• REQUIRED WORK
Rewrite the material below as a JSON list of strings, one per line, beginning at the line that contains "Given: Select the 已安装 category filter" and stopping after the line that contains "Action: click(182, 140)". Skip blank lines and omit the pictures.

• SUPPLIED ENTRIES

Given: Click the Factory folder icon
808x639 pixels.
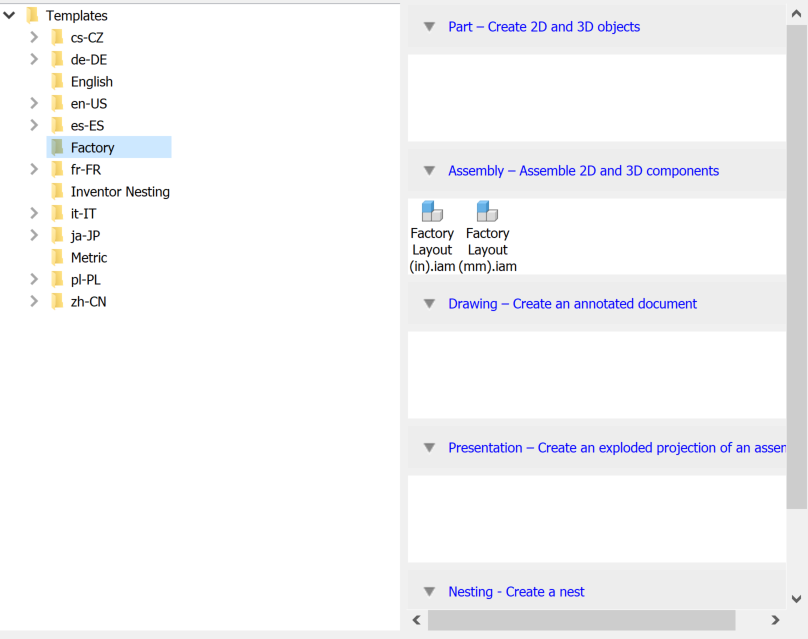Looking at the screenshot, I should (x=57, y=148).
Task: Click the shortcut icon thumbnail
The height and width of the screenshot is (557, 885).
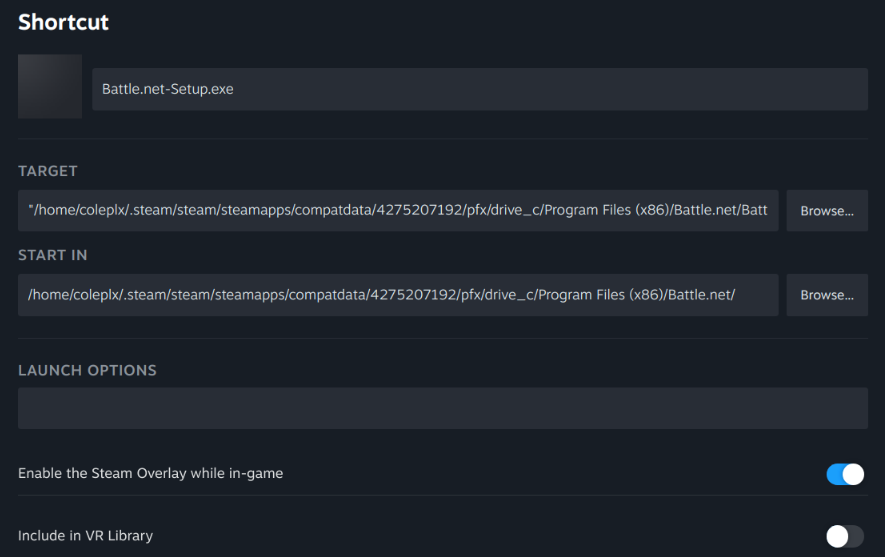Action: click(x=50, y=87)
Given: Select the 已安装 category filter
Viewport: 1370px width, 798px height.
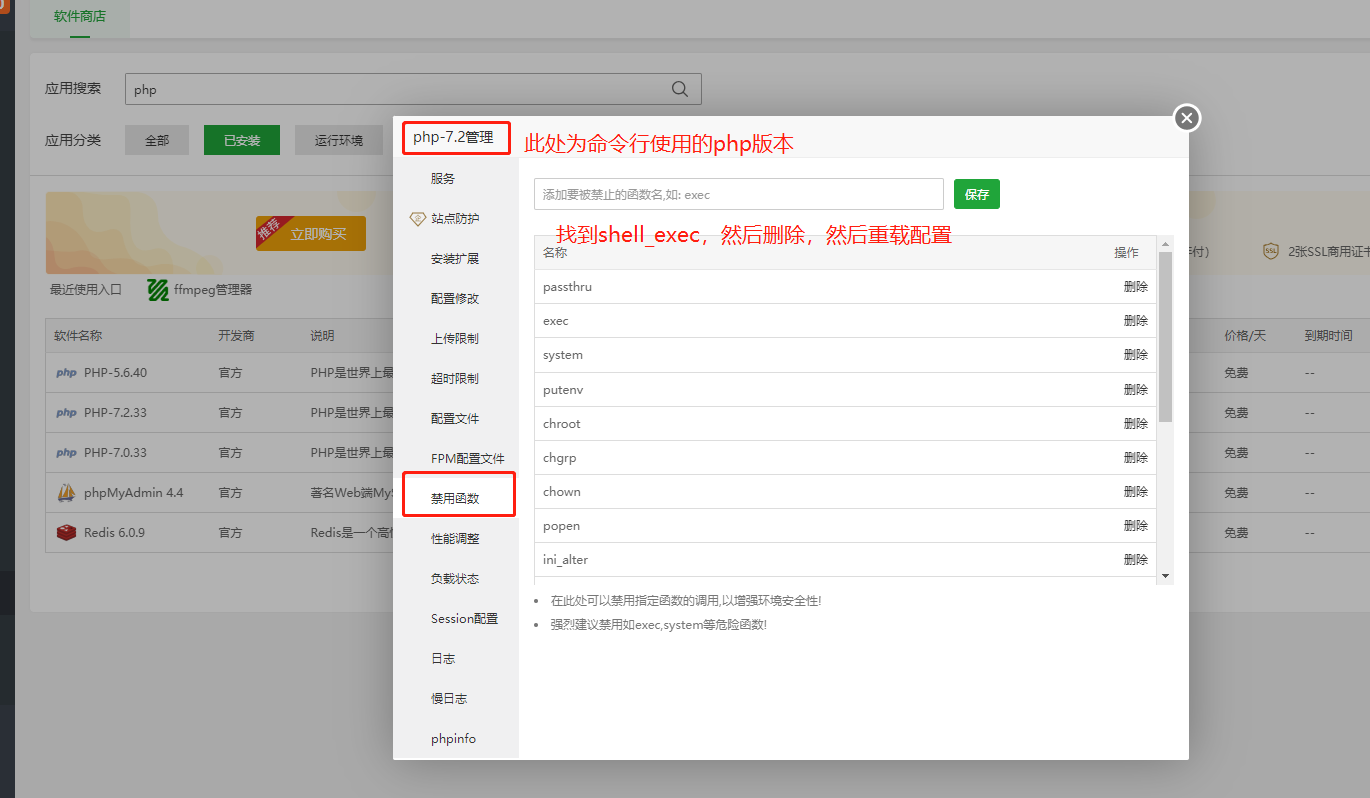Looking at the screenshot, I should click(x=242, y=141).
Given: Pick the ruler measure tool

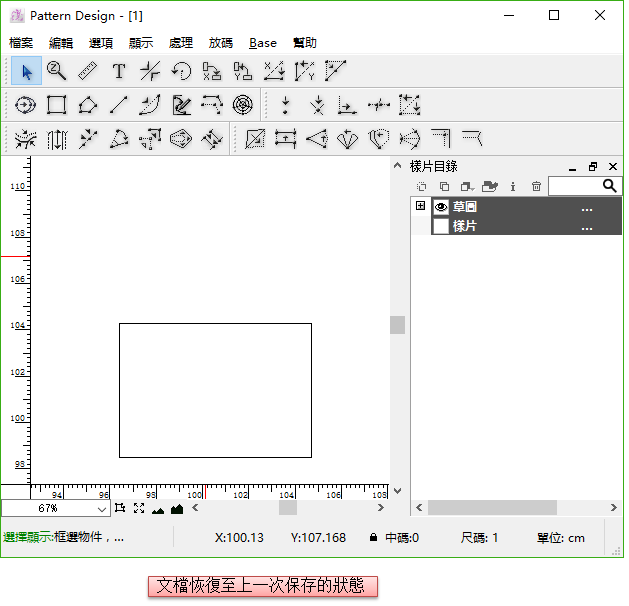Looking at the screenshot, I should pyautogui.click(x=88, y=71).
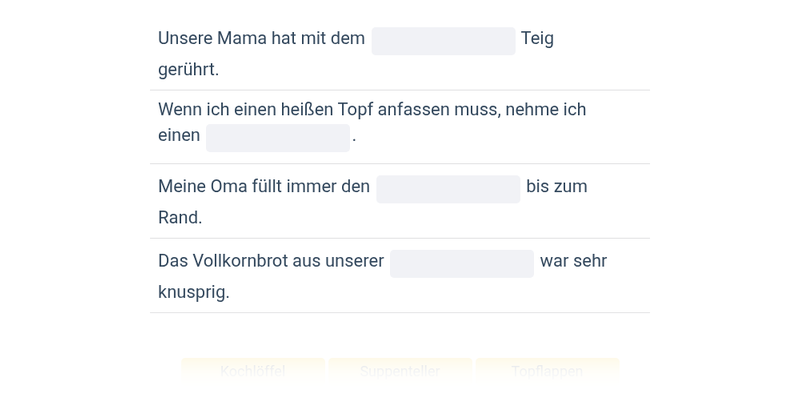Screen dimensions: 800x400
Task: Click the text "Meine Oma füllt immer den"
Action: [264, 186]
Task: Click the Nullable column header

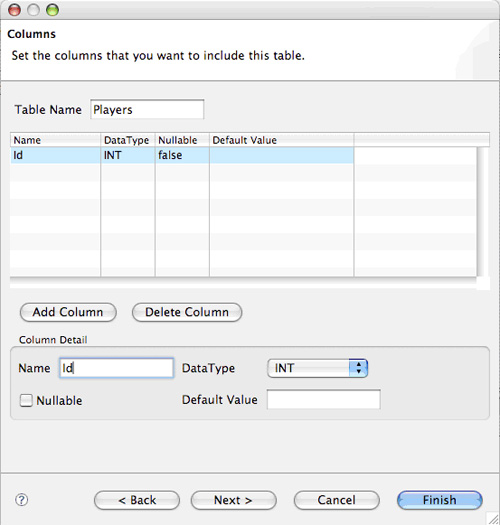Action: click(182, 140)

---

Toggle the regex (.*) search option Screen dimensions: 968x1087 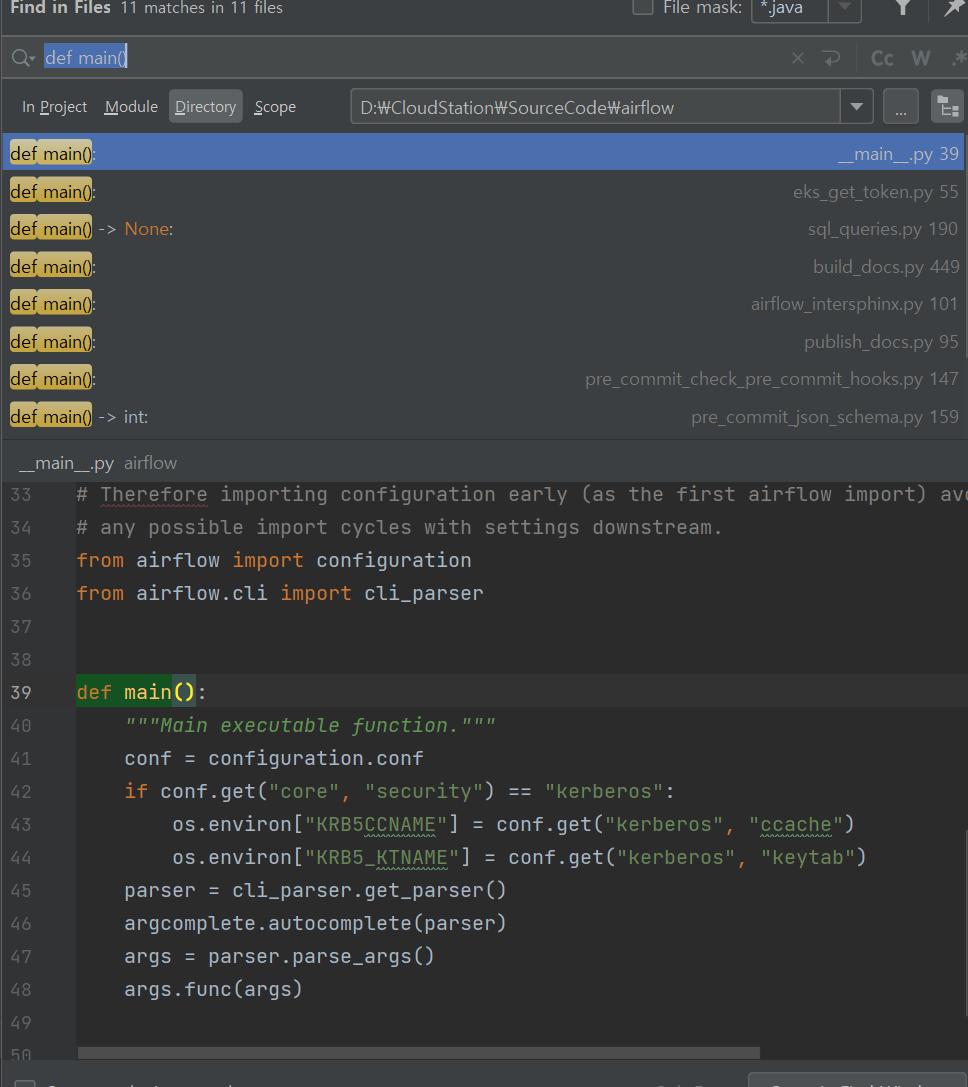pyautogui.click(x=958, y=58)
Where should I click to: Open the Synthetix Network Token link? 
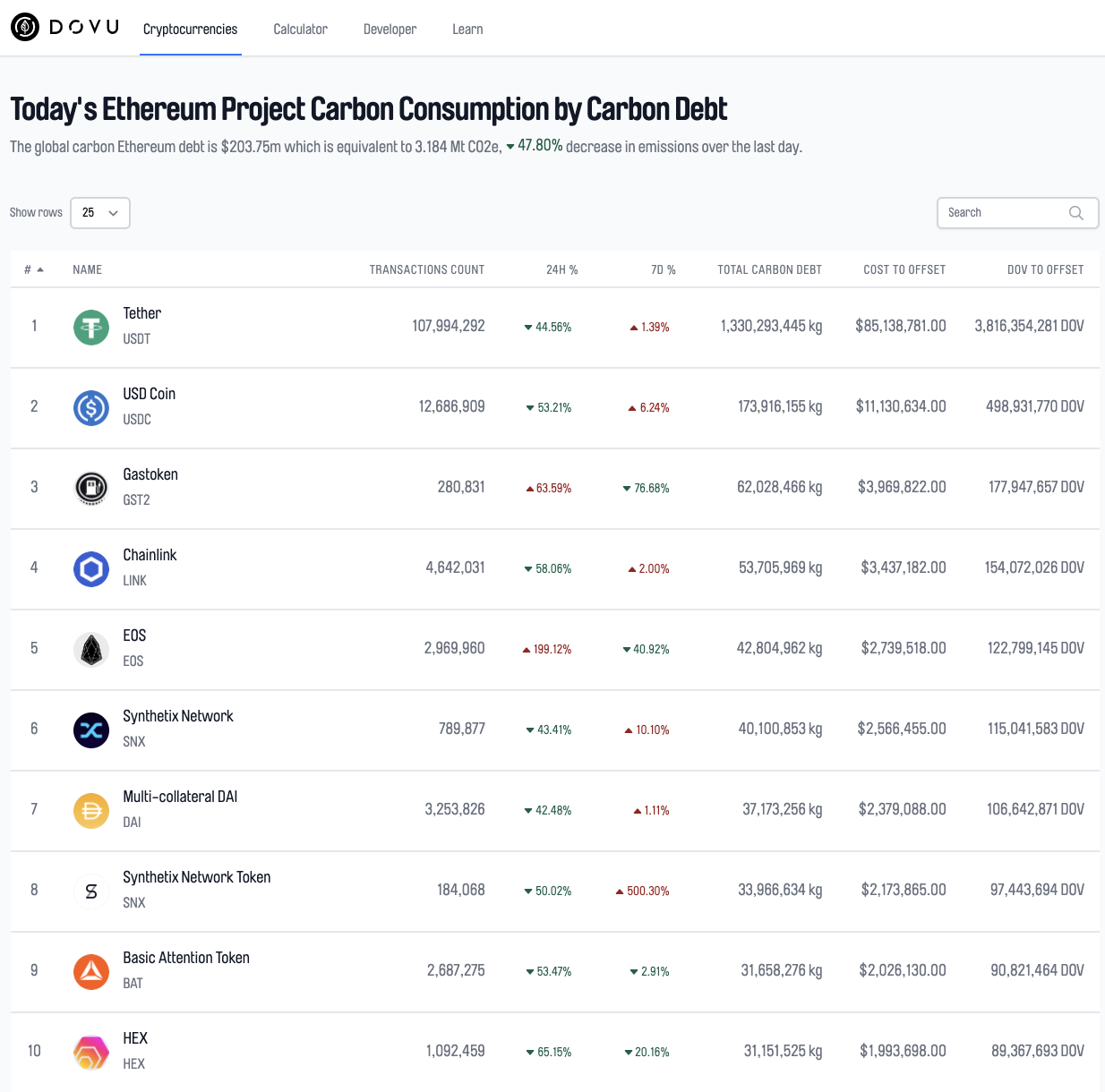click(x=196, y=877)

...

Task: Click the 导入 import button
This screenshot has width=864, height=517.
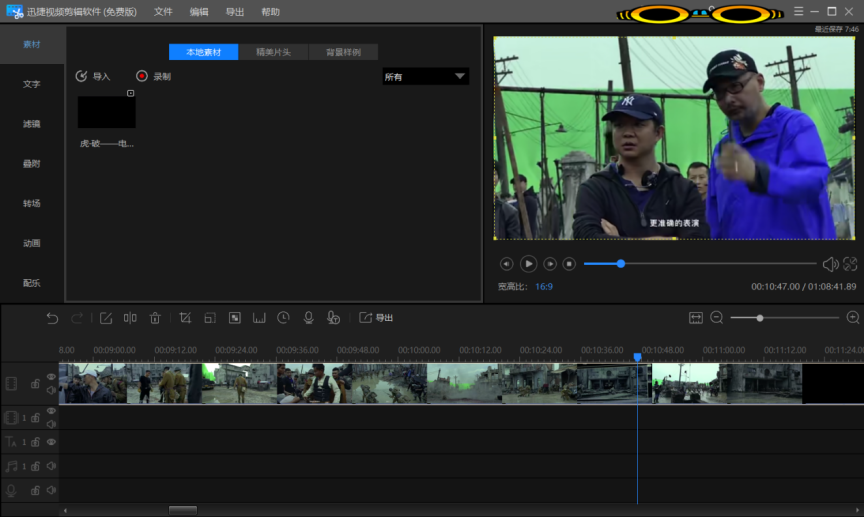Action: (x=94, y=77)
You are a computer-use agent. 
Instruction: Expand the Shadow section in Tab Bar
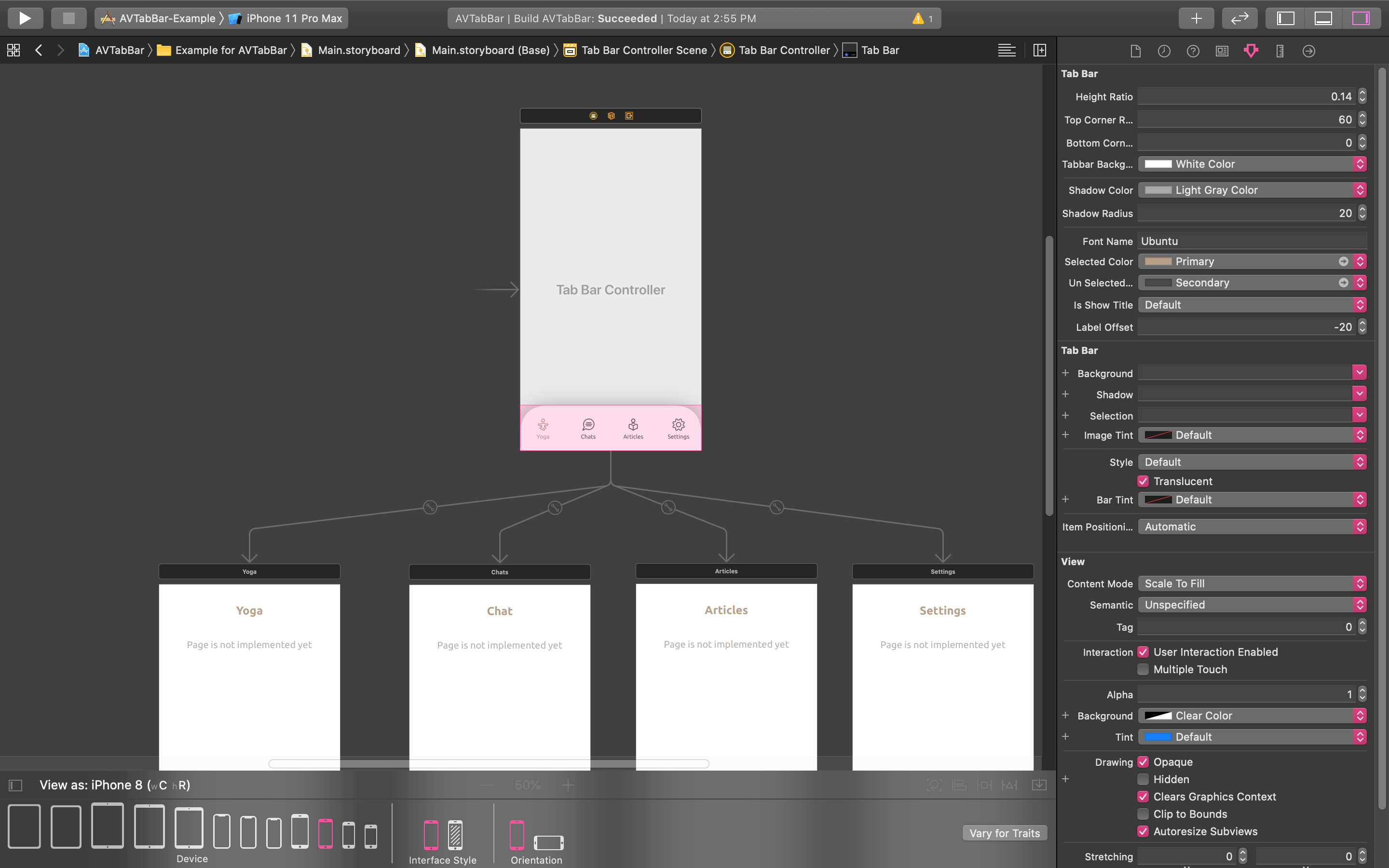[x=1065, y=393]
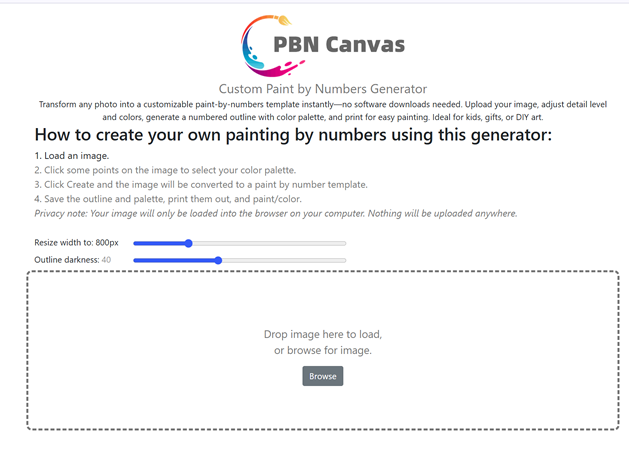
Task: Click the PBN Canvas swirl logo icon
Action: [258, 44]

• RESPONSE
[
  "Given: Select the 已安装 category filter",
  "Viewport: 1370px width, 798px height.",
  "Looking at the screenshot, I should click(x=242, y=141).",
  "Given: Pick the ruler measure tool",
  "Looking at the screenshot, I should pyautogui.click(x=88, y=71).",
  "Screen dimensions: 800x400",
  "Task: Click the text \"Meine Oma füllt immer den\"",
  "Action: [264, 186]",
  "Task: Click the Nullable column header",
  "Action: click(182, 140)"
]